In fairness to her, the level was markedly better in set two – 74% first serve, despite having to save three break points in successive service games at 2-2 and 3-3. The exchanges were longer and as such, Linette hit more unforced errors too (12).
However, she earned a quick service hold to prolong the set when down 5-4, and the pressure suddenly mounted for Pliskova. She served two double-faults at 15-all, before netting a forehand to gift-wrap the Pole a chance to close it out.
That she did, despite losing the game’s first point after a nine-shot rally. Not to worry, as she’d have the last say in a 13-shot exchange to set up match point. Pliskova netted a forehand, and Linette’s expression of disbelief returned once more – she’s into the semis.
sabalenka overcomes vekic in scrappy straight-sets win
Linette will play Aryna Sabalenka, after she won 6-3, 6-2 against Donna Vekic in the day’s other women’s quarterfinal matchup. The Belarusian is now a four-time Major semifinalist, but lost in all of her three previous encounters at this stage – so will look to rewrite the story tomorrow.

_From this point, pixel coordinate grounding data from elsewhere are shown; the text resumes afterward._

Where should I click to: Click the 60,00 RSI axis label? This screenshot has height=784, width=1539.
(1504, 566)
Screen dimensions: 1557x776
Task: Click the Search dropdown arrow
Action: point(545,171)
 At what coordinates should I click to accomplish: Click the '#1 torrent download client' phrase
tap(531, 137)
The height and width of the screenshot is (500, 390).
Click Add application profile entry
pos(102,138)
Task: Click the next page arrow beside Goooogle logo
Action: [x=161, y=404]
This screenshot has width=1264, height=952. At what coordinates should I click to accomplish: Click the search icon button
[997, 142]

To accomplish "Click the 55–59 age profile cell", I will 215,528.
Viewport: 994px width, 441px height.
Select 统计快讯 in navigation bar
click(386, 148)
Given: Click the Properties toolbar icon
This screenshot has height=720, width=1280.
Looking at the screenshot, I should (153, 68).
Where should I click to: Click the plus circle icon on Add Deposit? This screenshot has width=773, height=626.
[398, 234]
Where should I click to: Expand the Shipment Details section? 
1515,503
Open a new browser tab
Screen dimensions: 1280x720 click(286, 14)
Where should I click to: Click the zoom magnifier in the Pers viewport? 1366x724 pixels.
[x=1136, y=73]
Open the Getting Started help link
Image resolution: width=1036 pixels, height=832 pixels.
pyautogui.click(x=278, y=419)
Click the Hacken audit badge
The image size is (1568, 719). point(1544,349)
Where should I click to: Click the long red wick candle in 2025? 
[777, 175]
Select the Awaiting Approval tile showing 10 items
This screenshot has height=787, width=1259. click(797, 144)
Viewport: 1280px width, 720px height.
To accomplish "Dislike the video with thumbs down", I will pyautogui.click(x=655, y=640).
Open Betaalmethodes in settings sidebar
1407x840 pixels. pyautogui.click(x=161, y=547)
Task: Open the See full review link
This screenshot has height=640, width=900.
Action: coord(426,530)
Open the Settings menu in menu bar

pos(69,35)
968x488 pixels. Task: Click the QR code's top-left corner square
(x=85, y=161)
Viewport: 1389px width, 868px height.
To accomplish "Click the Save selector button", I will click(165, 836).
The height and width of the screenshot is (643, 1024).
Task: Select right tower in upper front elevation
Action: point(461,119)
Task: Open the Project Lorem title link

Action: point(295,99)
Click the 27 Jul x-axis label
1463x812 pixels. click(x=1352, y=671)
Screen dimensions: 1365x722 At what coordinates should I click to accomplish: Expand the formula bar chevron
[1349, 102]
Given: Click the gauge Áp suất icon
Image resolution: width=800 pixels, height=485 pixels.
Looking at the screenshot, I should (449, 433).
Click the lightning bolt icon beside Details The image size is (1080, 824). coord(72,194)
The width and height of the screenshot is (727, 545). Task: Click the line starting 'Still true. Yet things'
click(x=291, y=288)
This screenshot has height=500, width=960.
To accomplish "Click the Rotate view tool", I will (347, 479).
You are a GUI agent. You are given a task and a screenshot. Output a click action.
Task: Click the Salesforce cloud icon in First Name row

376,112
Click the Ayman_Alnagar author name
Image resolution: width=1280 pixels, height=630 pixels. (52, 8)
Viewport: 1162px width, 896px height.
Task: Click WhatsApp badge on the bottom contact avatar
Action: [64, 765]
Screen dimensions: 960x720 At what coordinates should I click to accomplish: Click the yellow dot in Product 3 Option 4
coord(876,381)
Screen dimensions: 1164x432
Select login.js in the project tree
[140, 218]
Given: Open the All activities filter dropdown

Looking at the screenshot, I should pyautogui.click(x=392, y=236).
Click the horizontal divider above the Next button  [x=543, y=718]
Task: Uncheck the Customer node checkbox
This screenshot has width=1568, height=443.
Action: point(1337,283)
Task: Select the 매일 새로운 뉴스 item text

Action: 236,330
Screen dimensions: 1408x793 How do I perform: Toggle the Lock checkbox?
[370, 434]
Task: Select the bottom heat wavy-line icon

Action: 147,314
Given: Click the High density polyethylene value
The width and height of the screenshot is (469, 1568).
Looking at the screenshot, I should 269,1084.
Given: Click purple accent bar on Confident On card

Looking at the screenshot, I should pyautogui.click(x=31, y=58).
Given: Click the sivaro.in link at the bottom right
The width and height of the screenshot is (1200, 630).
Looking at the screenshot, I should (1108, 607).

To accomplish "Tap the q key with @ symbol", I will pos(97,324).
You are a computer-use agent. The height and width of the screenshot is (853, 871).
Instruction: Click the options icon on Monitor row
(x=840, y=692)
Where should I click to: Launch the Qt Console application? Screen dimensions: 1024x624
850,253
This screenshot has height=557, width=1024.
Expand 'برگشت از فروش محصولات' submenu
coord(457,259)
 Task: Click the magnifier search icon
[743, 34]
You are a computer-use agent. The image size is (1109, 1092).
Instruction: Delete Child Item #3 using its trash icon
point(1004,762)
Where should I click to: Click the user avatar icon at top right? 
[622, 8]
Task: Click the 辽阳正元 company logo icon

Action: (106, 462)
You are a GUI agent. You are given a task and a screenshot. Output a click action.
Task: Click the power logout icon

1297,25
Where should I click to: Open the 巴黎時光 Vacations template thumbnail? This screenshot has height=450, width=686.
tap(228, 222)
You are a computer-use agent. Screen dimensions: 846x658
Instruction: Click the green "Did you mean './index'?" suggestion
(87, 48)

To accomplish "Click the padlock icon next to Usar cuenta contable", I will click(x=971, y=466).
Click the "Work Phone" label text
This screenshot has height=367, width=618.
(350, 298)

When asked in her press conference about playing the fifth seed, the Pole shifted pressure onto her shoulders. On paper, she should be an overwhelming favourite to make it into Saturday’s final, especially if their last meeting at the Tokyo Olympics (6-2, 6-1 victory) is anything to go by.
Pliskova was guilty of falling into the same trap though, and the early stages of a topsy-turvy contest against Vekic – who has dominated their H2H – meant this match was there to be taken.
In set one alone, there were 15 break point opportunities across eight service games. Pliskova-Linette had 13 total. Vekic’s serve was jarring to watch and that weakness would always hurt her against Sabalenka, who doesn’t need help blasting opponents off the court once she gets firing.
Sabalenka wasn’t much better, but masked it with considerably more winners (20-11) and kept the Croatian from a comfortable service hold throughout.
After briefly recovering from 0-30 down on serve with a forced error and ace down the t, a Vekic double-fault at 30-all in the eighth game gave Sabalenka another break point. She gladly took it, during a lengthy encounter with one more total unforced error (60) than winners between them.
The pattern continued in set two, after Sabalenka saved a break point herself in the subsequent game, but this time the Belarusian had more breathing room: an early double break, 3-0 ahead.
This was Vekic’s second Major quarter-final (2019 US Open) and despite producing some morale-boosting moments to pump up a crowd thirsty for more tennis, she’ll wish her serving didn’t break down so dramatically when the fine margins dictated she would need it most here.
Paul propels past Shelton in four sets
Tommy Paul’s experience proved pivotal in a battle of first-time quarterfinalists against Ben Shelton, as he emerged 7-6 (8-6), 6-3, 5-7, 6-4 to continue his first deep Major run.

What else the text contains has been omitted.